According to a survey by Fortune, AI professional hiring and jobs have grown by 74% in the last four years. According to the US Bureau of Labor Statistics, the employment and need for data scientists is expected to grow by 15% by 2029, much larger than the average predicted growth of other occupations (which is four percent).

This growth pretty much entices any job-seeking individual to avail themselves of the data science certificate online for a guaranteed job that would pay well. To understand how you can apply data science to any sphere of business, we will look at some of its applications in real life.
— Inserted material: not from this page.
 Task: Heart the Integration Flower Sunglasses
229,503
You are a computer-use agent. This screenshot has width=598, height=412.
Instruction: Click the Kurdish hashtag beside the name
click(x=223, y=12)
  • Banking – The most crucial sector of data science application is the banking sector. With the use of big data and data science, banks can keep up with the competition around them. Data science helps banks manage their resources more efficiently and make more intelligent decisions by detecting fraud, improving customer data management, customer segmentation, etc. Banks can also assess their overall performance by risk modeling through data science. Banks use real-time analytics to dig into underlying problems that affect their performance.
  • Transport – The transportation industry is another important application of data science. In the transport division, data science makes its mark by creating safer driving environments for drivers and optimizing the performance of vehicles. This approach, in turn, gives greater autonomy to the drivers. Data Science has reached another level by introducing self-driving cars using Artificial Intelligence.
  • Spam Filtering in Emails – Spams are unwanted emails that have become a nuisance with their upsurge. This challenge has given rise to the need for anti-spam filters that are robust and highly reliable. Machine learning has made it possible to detect and filter spam emails successfully. By training the machine learning model on a dataset of emails (some spam and some not spam), one can test the model with an email that is not part of the data set on which they trained the machine learning model. The model can correctly identify whether the email is spam by detecting patterns of fake words, typically present in emails that promote products with over-the-top discounts.
  • Predictive text (Autocomplete) – Word completion is a feature of many apps where the app can predict which word or phrase the user wants to write by analyzing only the first few letters of the word that the user types. In the app’s GUI (Graphical User Interface), users can see the terms suggested by the app and select the correct word by either pressing the tab key or the down arrow key. These predictive searches work on AI concepts such as NLP (Natural Language Processing), deep learning, and machine learning.
  • Streamline Manufacturing – You can utilize many data science concepts to identify areas of manufacturing processes that are inefficient. Machines used for manufacturing gather vast volumes of data from production processes. This data could be too high at times to be accurately analyzed by humans. In such cases, data science is of immense use as it enables the quick gathering, cleaning, and sorting of data. One such tool, called Golden Run, was developed by Oden Technologies, an industrial automation company. This machine-learning tool can collect manufacturing data and identify times of the highest efficiency. The Golden Run tool then recommends how you can replicate the high-efficiency state.

Wrapping Up

Data science has impacted all business segments and society at large. With major industries like banking, manufacturing, eCommerce, transport, healthcare, etc., utilizing data science to improve their products and processes, it is no wonder that the need for data scientists has been growing exponentially in the past few years. So, whether you are a fresh graduate or an experienced professional, a data science and engineering course will boost your career as data scientists are one of the most highly paid professionals. It would be advised to brush up on your basics of data science first, in order to excel in your data science career.